Only the words of the entries are wanted, repeated exactly and without images.

** Opening Records for this exercise block **

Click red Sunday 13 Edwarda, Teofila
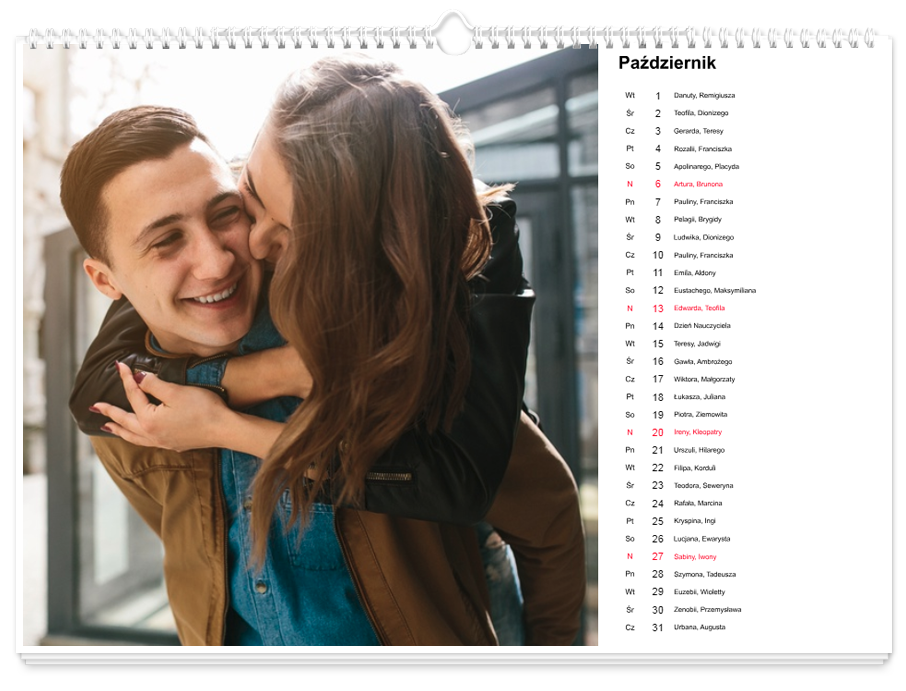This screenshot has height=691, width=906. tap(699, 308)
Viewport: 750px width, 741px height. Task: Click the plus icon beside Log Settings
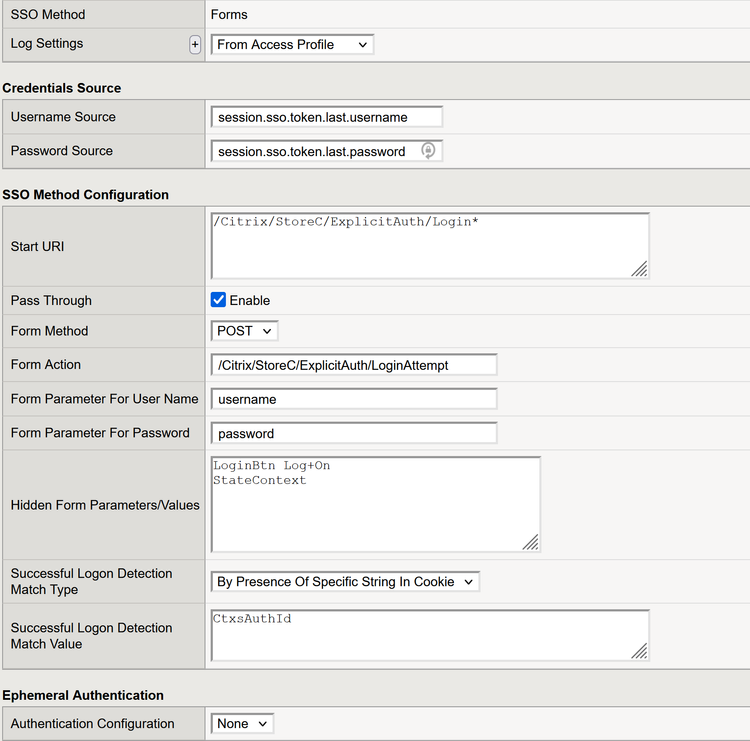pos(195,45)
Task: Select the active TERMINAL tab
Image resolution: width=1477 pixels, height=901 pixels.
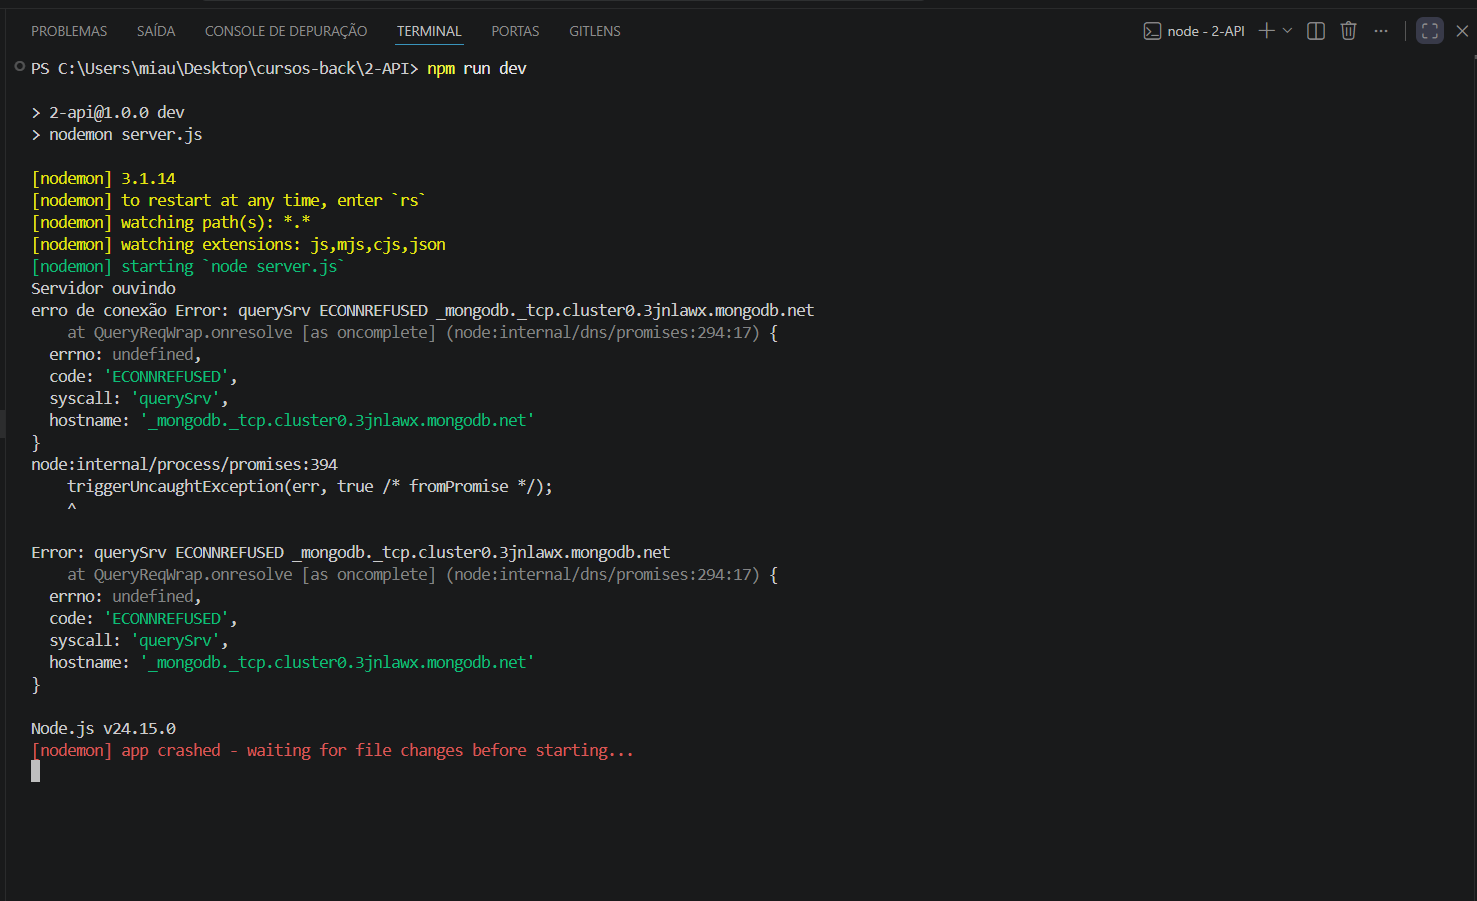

** Closing Records for this exercise block **

*Solution for this problem*.
Click red Sunday 13 Edwarda, Teofila
This screenshot has height=691, width=906. tap(699, 308)
Viewport: 750px width, 741px height. Task: Click the plus icon beside Log Settings
pos(195,45)
Task: Select the active TERMINAL tab
Image resolution: width=1477 pixels, height=901 pixels.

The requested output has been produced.